Song by Grupo Niche
- Released: 1984
- Genre: Salsa/pachanga
- Songwriter: Jairo Varela

= Cali Pachanguero =

"Cali Pachanguero" (translation: Cali party-lover or Cali party animal) is a salsa song performed by Grupo Niche and written by the group's founder Jairo Varela. Released in 1984 on the album No hay quinto malo, (Note: "No hay quinto malo" translated as "There is no fifth bad" is a Spanish proverb of optimism meaning that in the end the situation will change to good.) it has been called an anthem of Colombian salsa.

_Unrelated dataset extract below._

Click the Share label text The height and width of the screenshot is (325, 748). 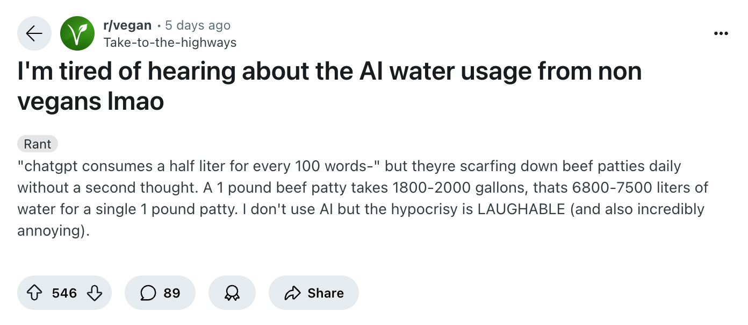tap(326, 293)
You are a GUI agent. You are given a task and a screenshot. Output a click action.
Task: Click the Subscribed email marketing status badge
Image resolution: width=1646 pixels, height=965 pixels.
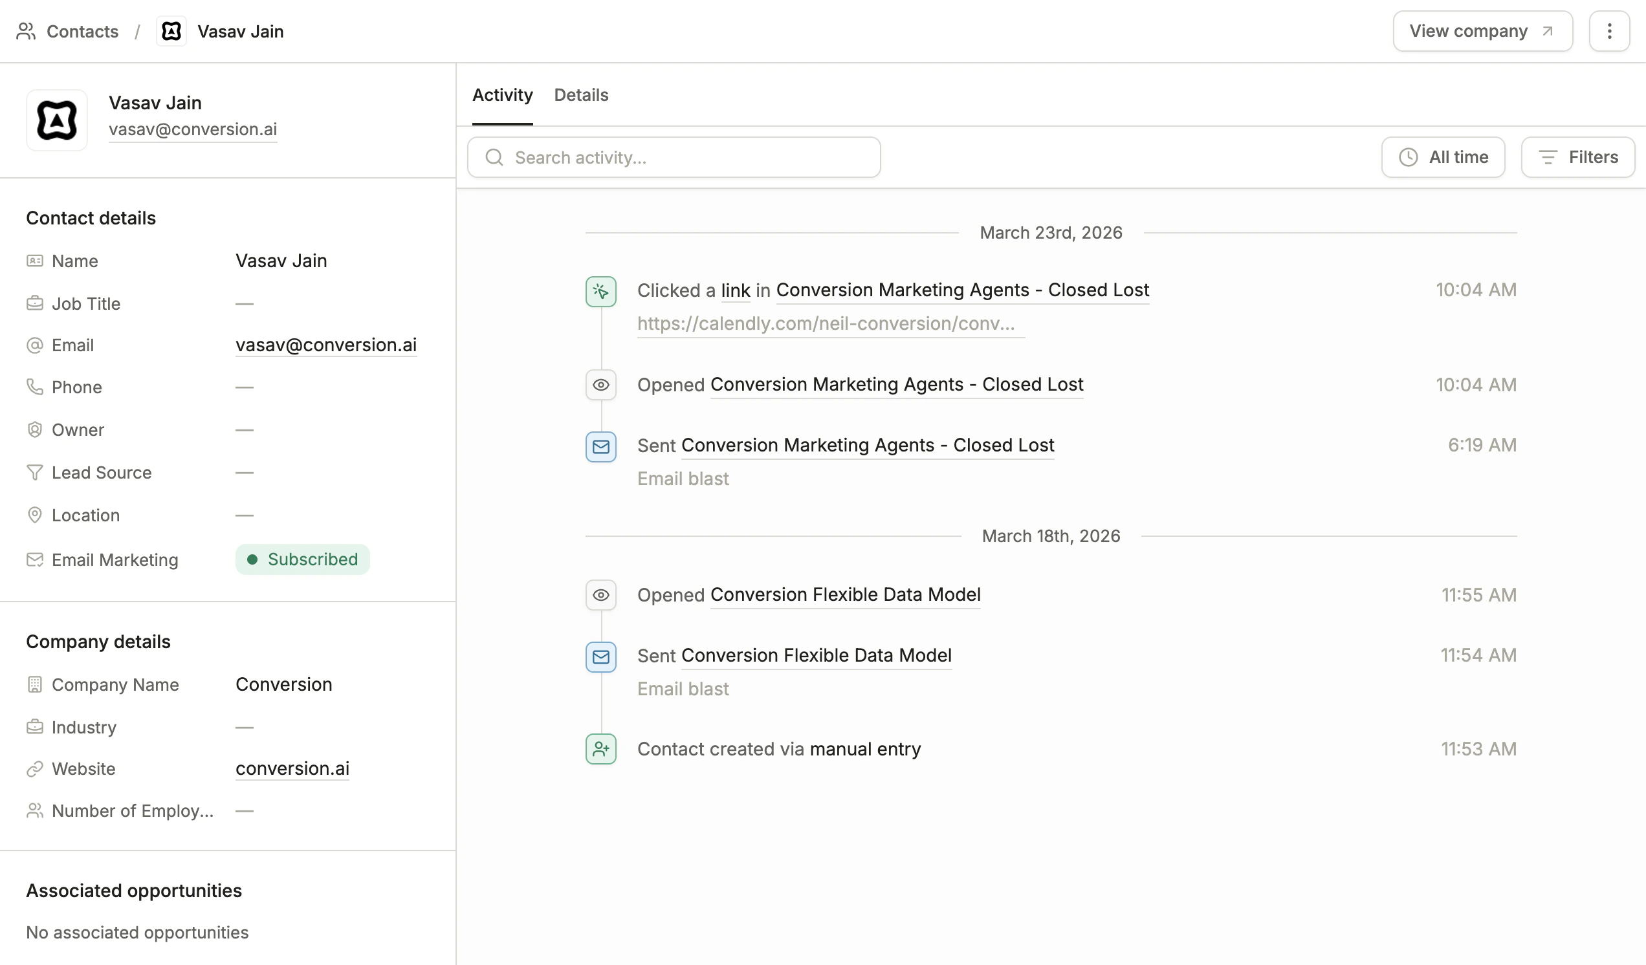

The song has been recognized by multiple media outlets as one of the greatest songs in Colombian history:
- It was selected by Hip Latina in 2017 as one of the "13 Old School Songs Every Colombian Grew Up Listening To"; the publication called it "a staple of many a lit fête."

- In its list of the top ten Colombian songs, El Heraldo rated Cali Pachanguero at No. 9.

- It has also been ranked at number 27 in Billboard magazine's list of the 50 best Latin songs in history.

- It was listed on the "15 Best Salsa Songs Ever" by the same publication in 2018.

- Viva Music Colombia rated the song No. 17 on its list of the 100 most important Colombian songs of all time.

- In its list of the 50 best Colombian songs of all time, El Tiempo, Colombia's most widely circulated newspaper, ranked the version of the song recorded by Grupo Niche at No. 40.

The song's title is a homage to the influence of the pachanga genre in Cali.